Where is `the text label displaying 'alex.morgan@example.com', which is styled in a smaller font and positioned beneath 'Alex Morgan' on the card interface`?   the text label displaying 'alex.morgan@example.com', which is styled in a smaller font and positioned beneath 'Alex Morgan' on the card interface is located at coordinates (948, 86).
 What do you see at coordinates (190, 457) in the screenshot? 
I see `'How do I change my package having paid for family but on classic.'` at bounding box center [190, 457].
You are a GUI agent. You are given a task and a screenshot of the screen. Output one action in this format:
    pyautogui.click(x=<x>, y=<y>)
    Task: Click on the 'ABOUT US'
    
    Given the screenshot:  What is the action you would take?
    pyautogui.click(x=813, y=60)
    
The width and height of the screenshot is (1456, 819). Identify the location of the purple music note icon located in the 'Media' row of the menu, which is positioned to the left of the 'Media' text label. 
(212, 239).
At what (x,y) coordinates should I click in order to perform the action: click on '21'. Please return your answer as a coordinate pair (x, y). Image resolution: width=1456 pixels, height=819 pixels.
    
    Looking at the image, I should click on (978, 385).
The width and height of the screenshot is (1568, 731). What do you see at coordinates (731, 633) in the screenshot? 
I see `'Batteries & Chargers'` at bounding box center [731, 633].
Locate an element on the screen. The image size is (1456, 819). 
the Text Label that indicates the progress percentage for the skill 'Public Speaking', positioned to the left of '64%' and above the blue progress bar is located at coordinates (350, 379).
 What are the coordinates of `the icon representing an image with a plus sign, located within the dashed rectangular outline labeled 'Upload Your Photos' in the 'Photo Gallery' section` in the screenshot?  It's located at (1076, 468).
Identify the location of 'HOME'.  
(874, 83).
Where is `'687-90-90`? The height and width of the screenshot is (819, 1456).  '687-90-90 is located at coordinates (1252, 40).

*OBJECTIVE*. Could you format the lines from the one with "You are a GUI" up to and including the one with "pyautogui.click(x=813, y=60)" as a numbered list, leaving out any blank lines?

*CORRECT RESPONSE*.
1. You are a GUI agent. You are given a task and a screenshot of the screen. Output one action in this format:
2.     pyautogui.click(x=<x>, y=<y>)
3.     Task: Click on the 'ABOUT US'
4.     Given the screenshot:  What is the action you would take?
5.     pyautogui.click(x=813, y=60)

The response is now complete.